Naturally, following the recent tendencies of the party and its supporters of late, the response to this self-made crisis by Newsom is a) to shug it off; after all, it’s only the Constitution…and b) to try to cover it up. EMILY’s List scrubbed Butler’s listed residency in Maryland from Butler’s bio on its website, though she hadn’t yet established residency in California. Butler also removed her location data from her social media accounts. Is the pool of choices of California residents really that weak—is even the pool of black, female lesbians that weak—that Newsom felt it necessary to go all the way to Maryland for a replacement U.S. Senator? Apparently.
Oh, I’m sure Democrats won’t let this little detail get in the way of Newsom’s cynical appointment. Under Art. I, § 5, cl. 1., “[e]ach House shall be the Judge of the Elections, Returns and Qualifications of its own Members,” so the courts can’t get involved. The Senate will be the final tribunal to decide whether Butler is eligible to serve, and even missing a vote (Feinstein’s) a straight party roll call on Butler’s eligibility would seat her, with Vice-President Harris breaking the 49-49 tie. You never know, though: there might be some Democratic Senators who decide, much as they would hate to vote against a black, female, lesbian and might face progressive backlash for doing so, that having taken their oath…
I do solemnly swear (or affirm) that I will support and defend the Constitution of the United States against all enemies, foreign and domestic; that I will bear true faith and allegiance to the same; that I take this obligation freely, without any mental reservation or purpose of evasion; and that I will well and faithfully discharge the duties of the office on which I am about to enter. So help me God.
…their duty to our founding document and the law of the land must prevail over narrow partisan agendas.
Hahahaha! Just kidding! There is no chance whatsoever that there are any Democratic Senators like that in Congress today, and no GOP Senators with such courage and integrity either, if the roles were reversed.
I’ll close with the comment by Sachs, who is the Antonin Scalia Professor of Law at Harvard Law School, in response to the inevitable protests that the Constitutional objection to Butler’s appointment is just “a technicality.” “We should all remember the dictum of the late Judge James Clinkscales Hill, when a lawyer in front of him referred to a rule as a “technicality,” he writes. “‘Counselor, a wise old judge once said to me: “A ‘technicality’ is another word for a rule of law on which you lose. A rule of law on which you win is a ‘cornerstone of justice.'”

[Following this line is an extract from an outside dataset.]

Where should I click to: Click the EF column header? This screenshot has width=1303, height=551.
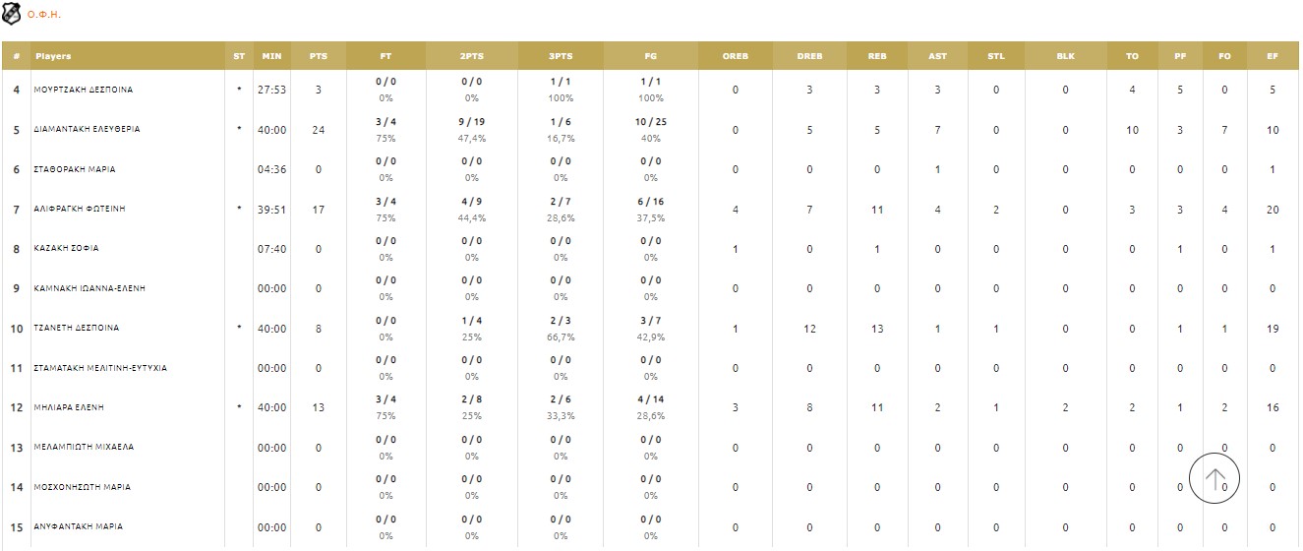(x=1273, y=56)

I don’t know. I think Rand Paul might do it. There are a few other GOP senators I think might want to, but lack the backbone to do such a thing.
Yup. I was wondering about Paul even as I wrote that. He’s the only one who would get at least 50-50 odds from me.

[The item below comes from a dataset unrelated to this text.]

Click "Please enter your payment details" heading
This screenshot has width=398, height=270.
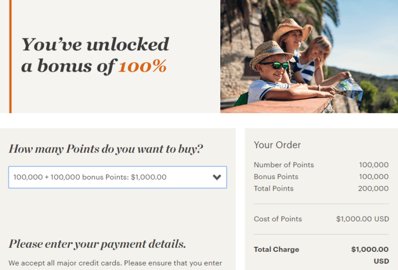(97, 244)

This appointment is SUCH an inside baseball move. Appoint a political consultant to the Senate! You’re kidding. And worse, she’s also a former SEIU organizer. Next, we’ll have an AFGE rep in the Senate. The unions will control the federal government the way they control municipal and state governments. Great. We’ll have Senators and Congress people unionizing Congress. The Senate can go on strike for better pay and benefits and a four day work week.
I predicted ( albeit only to my wife) that he would find a black, lesbian woman to fill the role. I allowed for a black transwoman as a possibility. However, I did not foresee that he would go to the other coast for his selection.